A car that ran a stop sign in Pembroke Pines ended a North Miami officer's life in 2004. Now his widow and daughters have been awarded compensation.
Four years after a highly decorated North Miami Beach police officer was killed in a car crash, his wife and three daughters were awarded $8.07 million by a Broward County jury.
Yvette Lorenzo and her three daughters were not in the car with the father, Officer Orestes ''Oreo'' Lorenzo, when he swerved out of the way while driving west on Pines Boulevard in Pembroke Pines to avoid hitting a red Honda Civic that ran a stop sign. Lorenzo's car went straight into a drainage curb, tripping his vehicle and smashing it against a large royal palm tree. The father of three was ejected from the car. He died in the hospital seven days later.
It was July 2, 2004, when Natasha Russo, 18, drove her father's new car past the stop sign on 180th Avenue. The jury awarded the compensatory damages -- against the Florida Department of Transportation and William and Natasha Russo -- at midnight Saturday. The trial was closed to the public because of the flooding that closed the courthouse last week.
The lawsuit maintained that the 18-year-old's negligence led to Lorenzo's death. It also alleged that the FDOT was responsible as well for violating its own rules by allowing a drainage curb and large royal palm trees to be placed on a road where the speed limit was 50 mph.
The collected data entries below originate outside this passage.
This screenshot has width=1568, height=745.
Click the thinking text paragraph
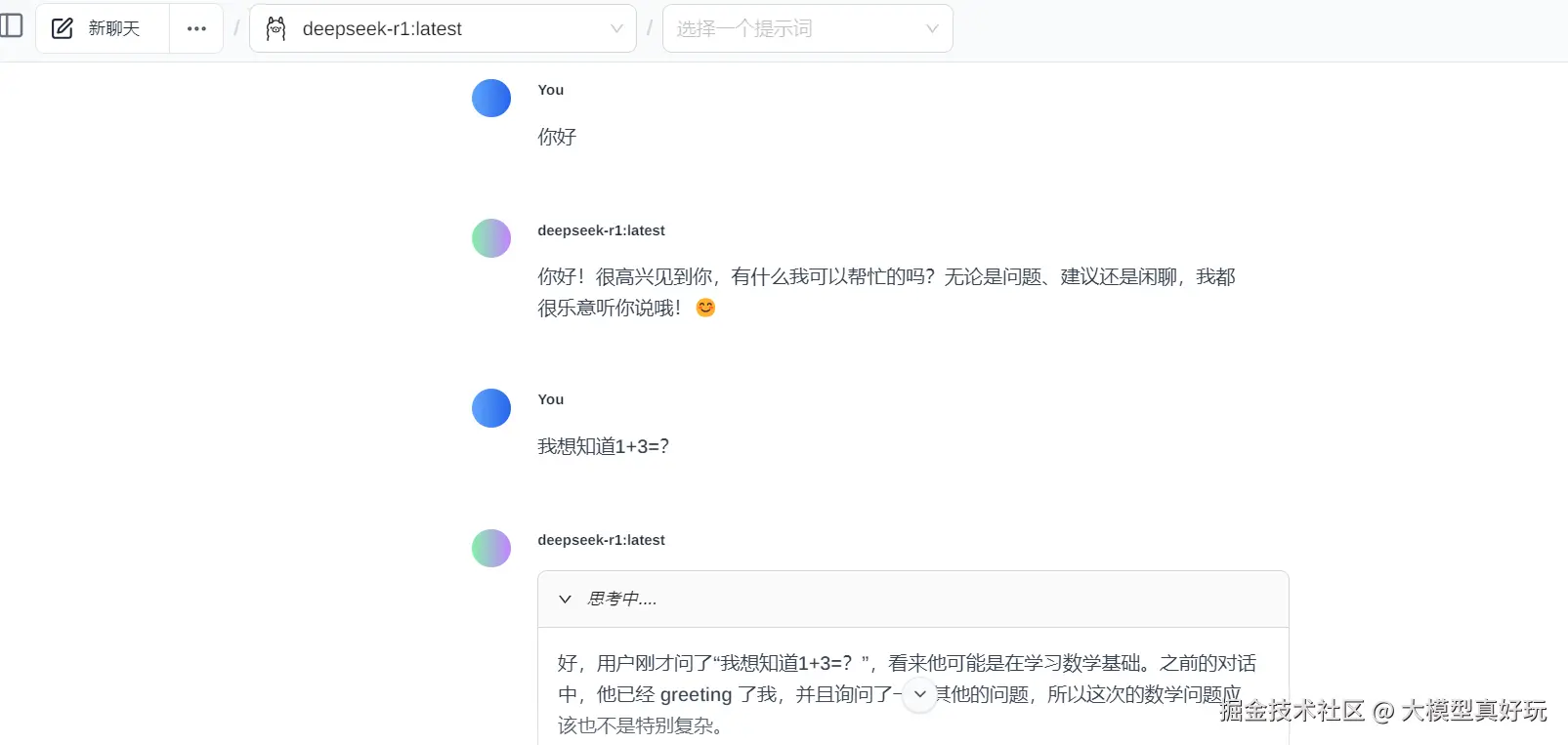(x=907, y=694)
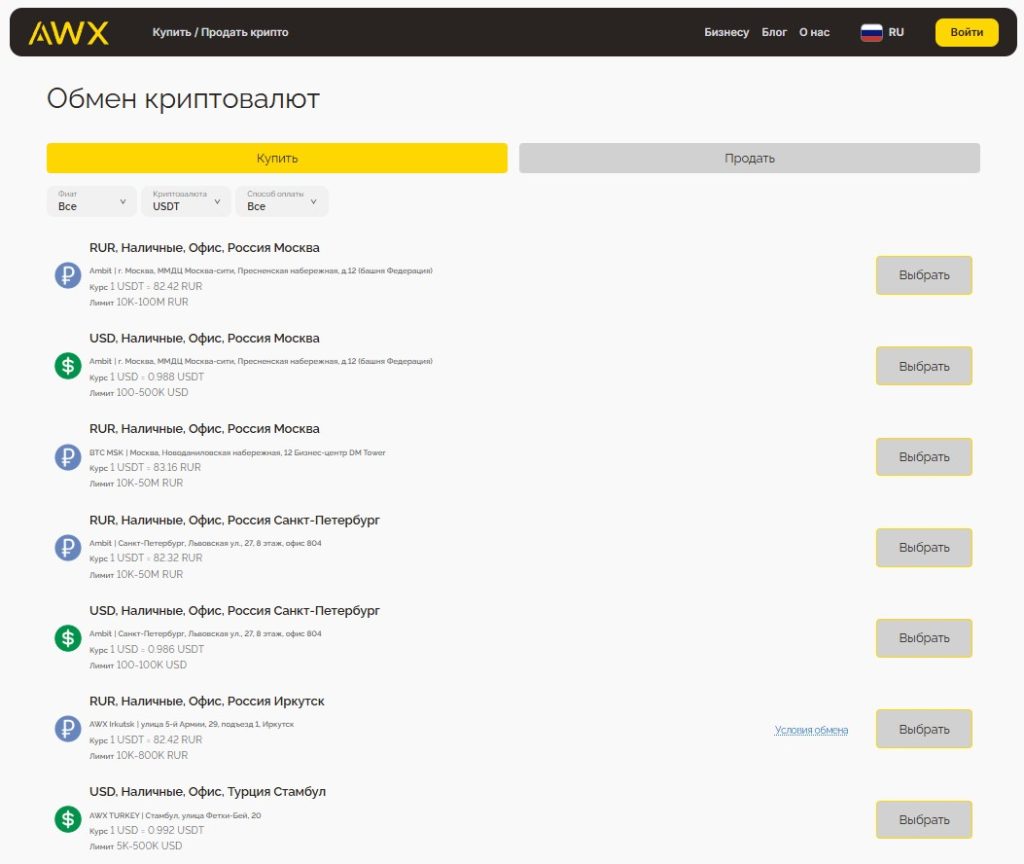Click ruble icon of Irkutsk offer
The image size is (1024, 864).
68,729
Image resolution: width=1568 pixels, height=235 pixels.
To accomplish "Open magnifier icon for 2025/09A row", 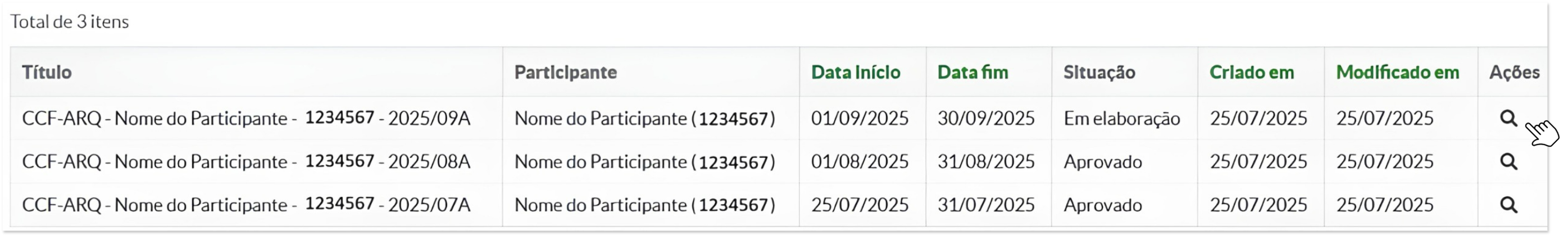I will tap(1508, 118).
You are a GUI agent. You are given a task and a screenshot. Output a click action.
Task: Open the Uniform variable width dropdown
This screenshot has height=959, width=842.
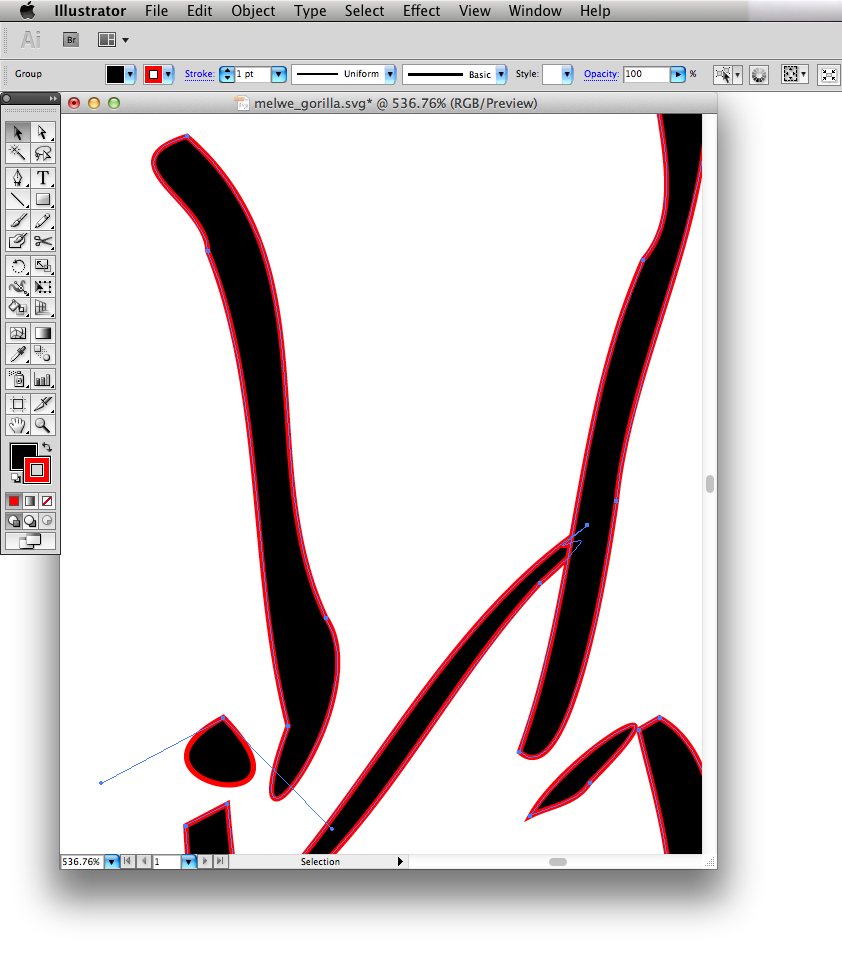(389, 74)
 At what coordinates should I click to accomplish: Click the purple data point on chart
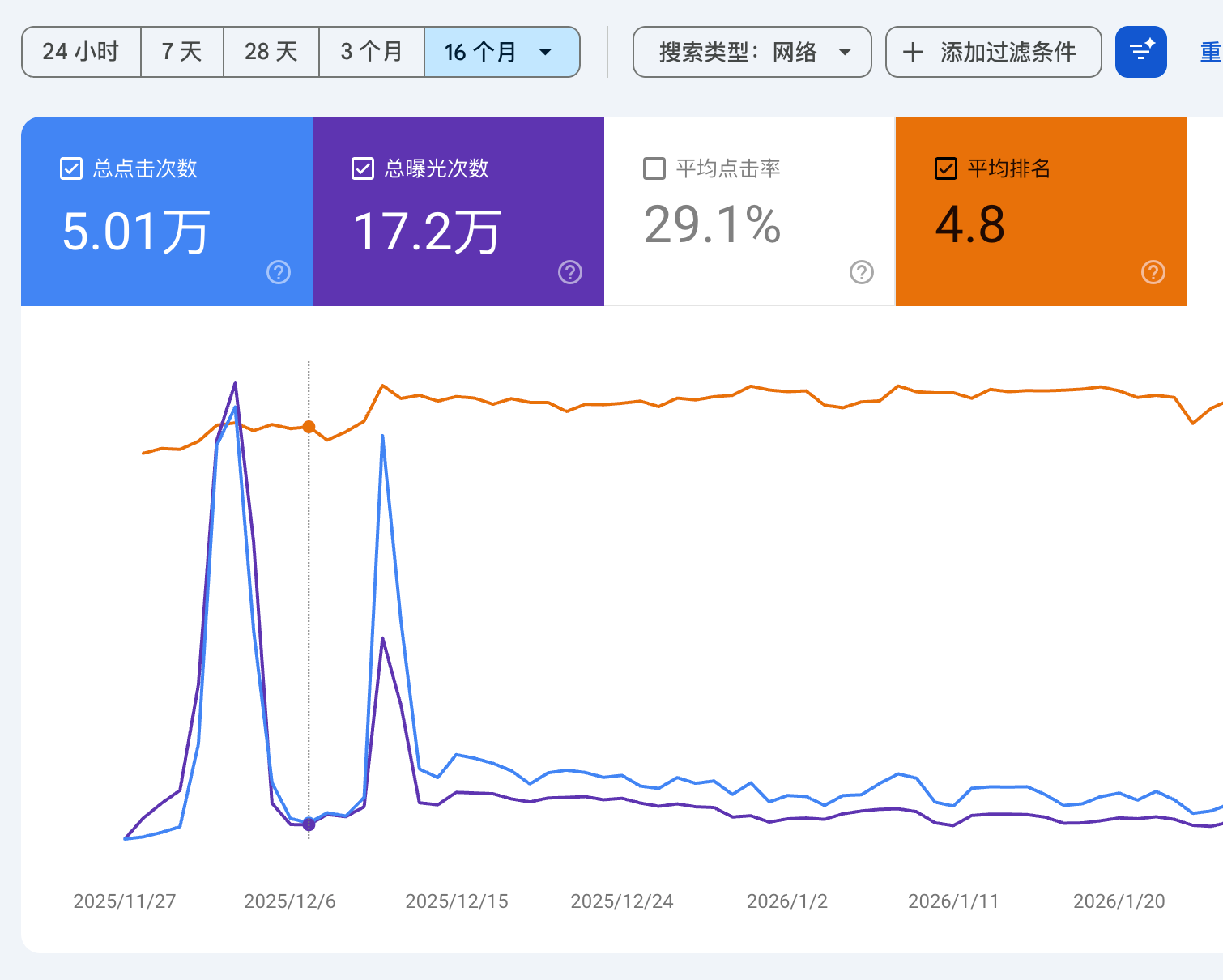pos(309,824)
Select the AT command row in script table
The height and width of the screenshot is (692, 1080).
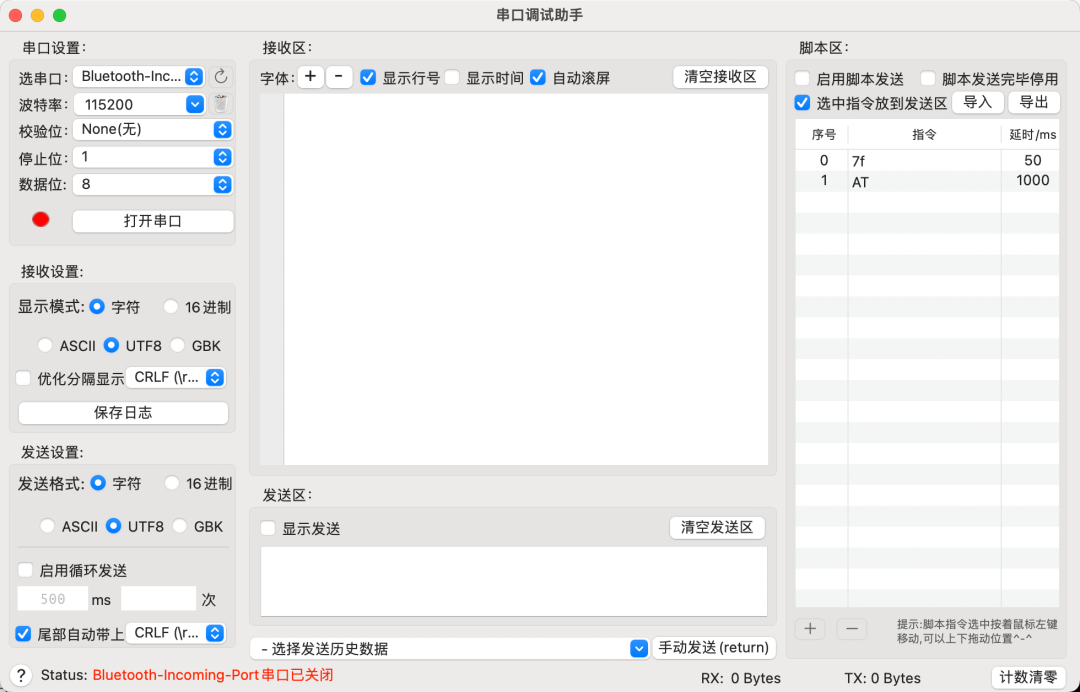click(923, 181)
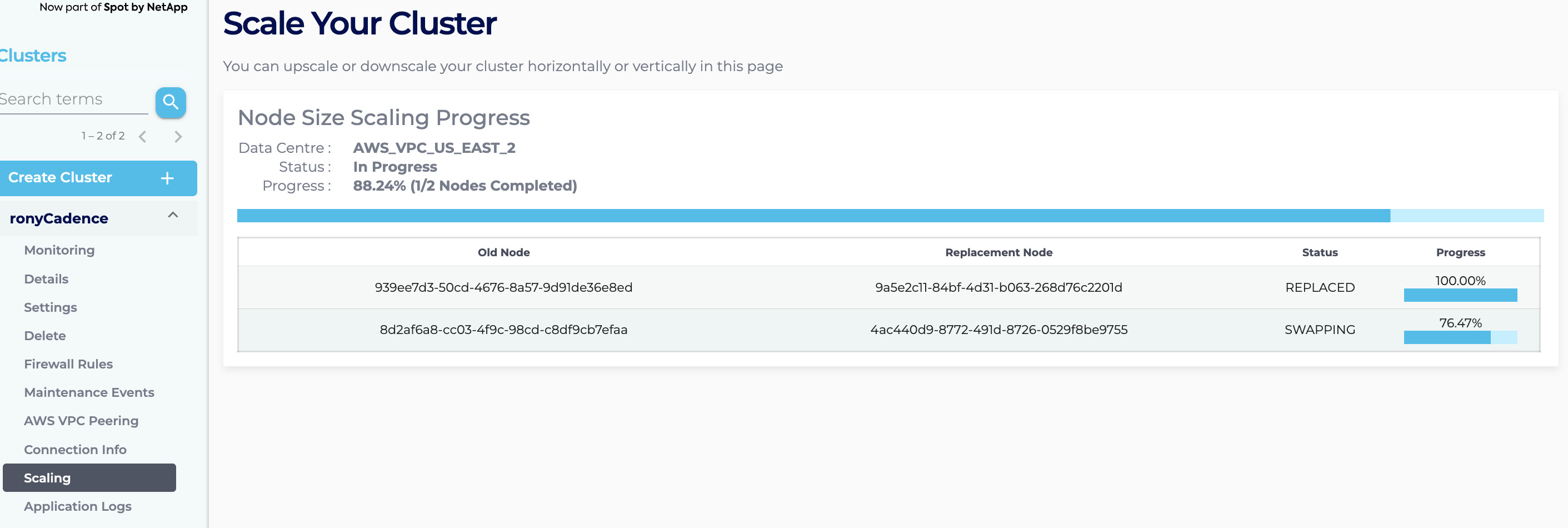Image resolution: width=1568 pixels, height=528 pixels.
Task: Select the Scaling menu item
Action: pyautogui.click(x=89, y=478)
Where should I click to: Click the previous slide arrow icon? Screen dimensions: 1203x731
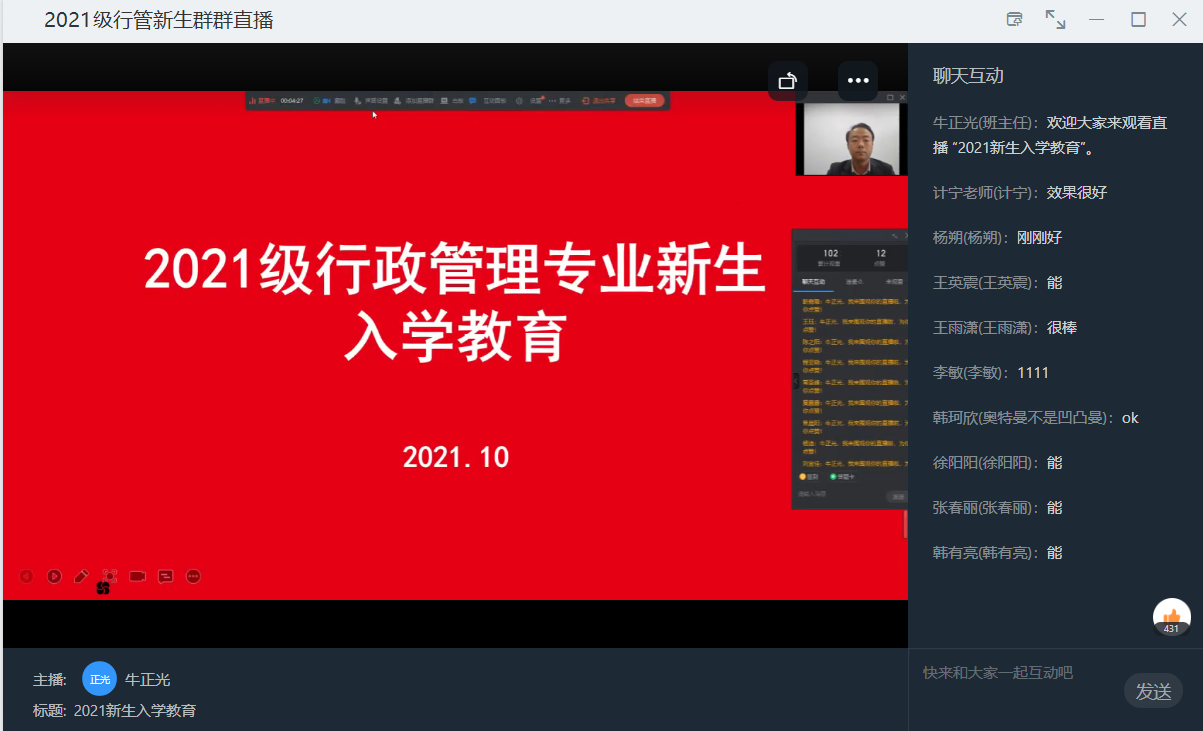(26, 576)
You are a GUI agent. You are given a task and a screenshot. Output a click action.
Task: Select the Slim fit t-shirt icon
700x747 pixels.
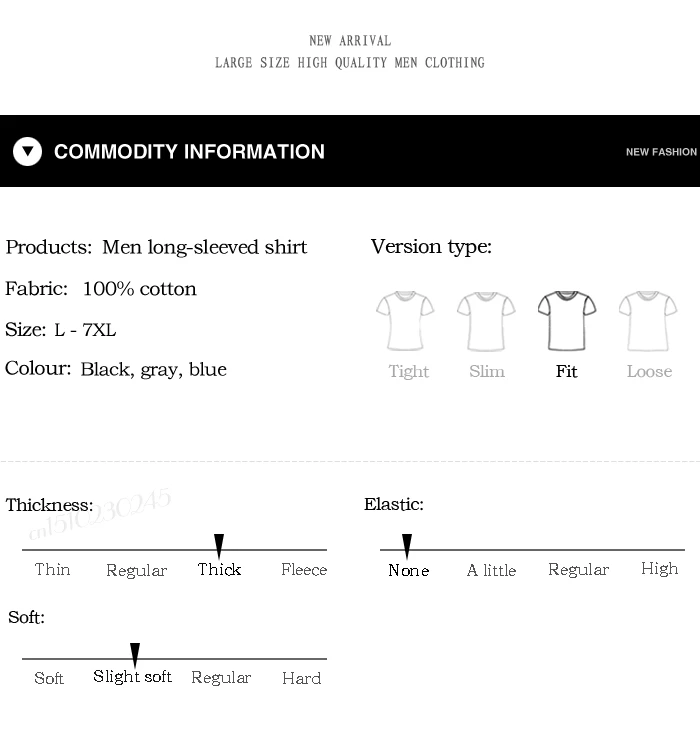pyautogui.click(x=486, y=321)
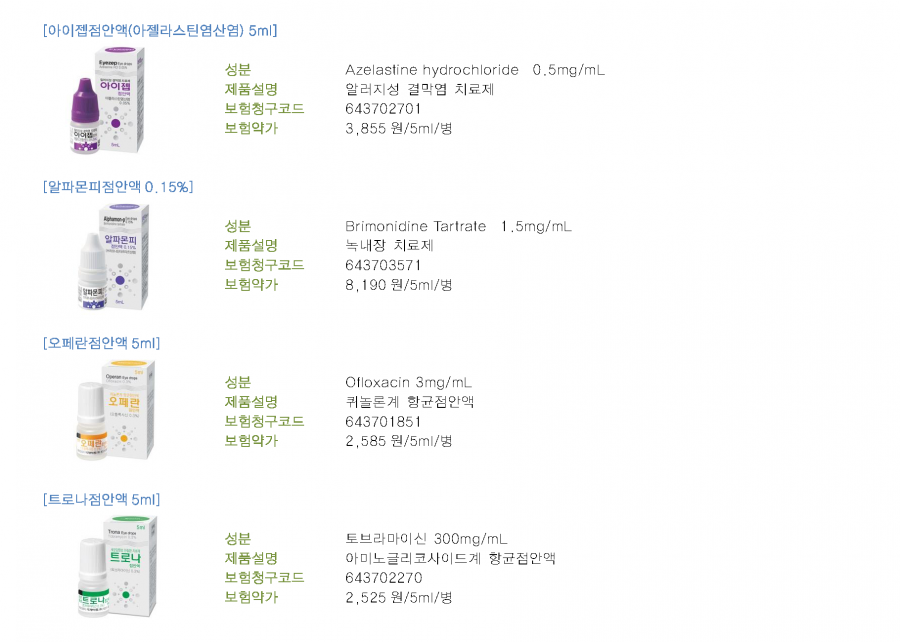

According to court documents, the jury estimated the damage to Lorenzo's family that was caused by the crash at $11.5 million. But after distributing the blame placed on Russo, the FDOT, and Lorenzo himself, the family of four was given 70 percent of the total monetary damages.
The jury concluded that Lorenzo was 30 percent responsible for his own death. More than half of the blame, 55 percent, was placed on the young Russo.
The jury decided the FDOT was the least responsible of the three, and 15 percent of the crash was be attributed to the department.